Once ideas become accepted in health it is hard to change them. Yet knowledge presses forward and what was once thought to be the case may be shown not to be. Our understanding of cancer is evolving but the system is locked into a very 1970’s approach.

The overarching assumption with cancer is that all cancers if left alone will grow and ultimately kill the person who has it.  It may take a longer or shorter time but it is inevitable. This has led to the other overarching assumption, which is that early detection is best. This has seen the growth of cancer screening programs. This approach follows the war on cancer attitude first promoted by then President Richard Nixon in 1971 with a view to eradication by 1976.
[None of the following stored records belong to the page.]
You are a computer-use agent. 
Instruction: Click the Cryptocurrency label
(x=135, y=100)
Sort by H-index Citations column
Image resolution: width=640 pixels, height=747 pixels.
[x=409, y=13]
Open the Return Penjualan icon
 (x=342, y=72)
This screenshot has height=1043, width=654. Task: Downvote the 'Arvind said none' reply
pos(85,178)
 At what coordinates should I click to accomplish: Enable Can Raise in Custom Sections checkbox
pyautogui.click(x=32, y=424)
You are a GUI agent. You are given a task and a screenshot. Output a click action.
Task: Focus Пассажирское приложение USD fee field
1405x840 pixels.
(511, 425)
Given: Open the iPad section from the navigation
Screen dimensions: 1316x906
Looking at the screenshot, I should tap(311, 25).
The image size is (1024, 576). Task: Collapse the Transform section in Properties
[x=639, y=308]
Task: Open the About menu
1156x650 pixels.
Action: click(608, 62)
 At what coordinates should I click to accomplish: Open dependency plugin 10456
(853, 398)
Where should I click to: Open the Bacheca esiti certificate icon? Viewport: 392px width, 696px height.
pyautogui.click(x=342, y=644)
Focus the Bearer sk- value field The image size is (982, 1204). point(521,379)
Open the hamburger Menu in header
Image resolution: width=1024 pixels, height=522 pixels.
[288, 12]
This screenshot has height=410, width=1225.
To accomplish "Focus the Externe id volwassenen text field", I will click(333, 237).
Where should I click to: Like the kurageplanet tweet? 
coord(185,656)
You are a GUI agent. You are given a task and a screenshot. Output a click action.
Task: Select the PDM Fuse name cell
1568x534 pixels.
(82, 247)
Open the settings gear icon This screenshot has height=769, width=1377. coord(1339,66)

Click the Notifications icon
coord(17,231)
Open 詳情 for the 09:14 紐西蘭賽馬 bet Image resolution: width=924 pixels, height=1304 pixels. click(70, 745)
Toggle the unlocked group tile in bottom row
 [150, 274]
Cancer has the ability to strike fear into people and hence the notion that the finding of cancer cells may not be a one-way ticket to an early grave, is a difficult notion to wrap your head around.

However what is becoming clearer and clearer is that cancers are NOT all the same and that it is not always a one way street. It is also becoming clearer that finding cancers “too early” is not always helpful as the treatment may be worse than the condition.

Surely this cannot be true you must be thinking.

Here are some sobering figures. Around one third of autopsies on men aged 40-60 find cancer cells in the prostate.  I have written previously about how PSA screening results in around 50 men having surgery for one to benefit.

As many as 30% of breast cancers, found on mammograms, would not manifest clinically in that woman’s lifetime. If they are found though, they will be treated and the belief will be, that the test saved the life. A study published in The Archives of Internal Medicine shows that most women with screening detected cancers are either diagnosed early (with no effect on the end result) or over-diagnosed, meaning that they would NOT have had a problem anyway.

Screening mammography has developed a saintly air about it and any questioning of it is quickly struck down. But what if it is not as saintly as it is presented. Don’t women have the right to know?

A long term European review found that screening mammography had not contributed to improvements in breast cancer outlook. It studied three pairs of countries where mammography had been introduced at different times (up to 15 years apart) and found the changes in breast cancer survival was the same in all countries. Part of this was due to better treatment and part is due to finding and treating cancers, which would not have developed.

Does over-diagnosis matter? Yes it does. There is considerable anxiety caused by the detection of “suspicious “ lumps and women may undergo biopsies, surgery and other treatments, which will not benefit them and may do harm. Whilst it sounds obvious the point is, who wants surgery for the sake of it?

Lets not even consider the economic cost of tests and treatments, which achieve nothing.

In the USA 39 million mammograms are done each year and it is estimated that between 4000 and 18000 women actually benefit. That is one in 2000 at best and this sits with UK figures previously published in the BMJ, which estimated one in 1622 women benefited from screening mammography.

The driving force behind screening is that early detection matters. Our capacity to detect has now exceeded our capacity to understand what we find. Concurrently treatments have improved.

So what does this mean practically? It means that it is actually worth waiting to see which cancers manifest clinically. The outlook when this happens is essentially the same as when they are picked up by screening and the chances of treating something that needs no treatment is reduced significantly.

Screening programs have been introduced as “life saving” measures but there was never any evidence that this would be the case-just reasonable (at the time) assumptions. It was never envisaged that there would be the sort of co-lateral damage we are now seeing. Furthermore screening is presented as simple and with only potential benefit. The potential harms are never discussed. People have been made to feel they are doing the “wrong thing” if they ignore screening.

It is time that a balanced picture was presented to the public. Let us hear about the potential benefits of screening tests but let us also hear about the “side effects” in the same way as these are discussed with pharmaceuticals.

Professors Robin Bell and Robert Burton wrote this useful summation in the MJA:

“… A simple message of unqualified benefit from screening is no longer appropriate.

So what should women be advised about screening mammography?

The harm of screening is not currently being explained in the UK screening program, leading to a call for a better balance in the information provided to women.

We consider that Australian women should also be given more information about the balance of benefits and harm of screening so that they are better equipped to make an informed choice.”

I believe this applies to women worldwide.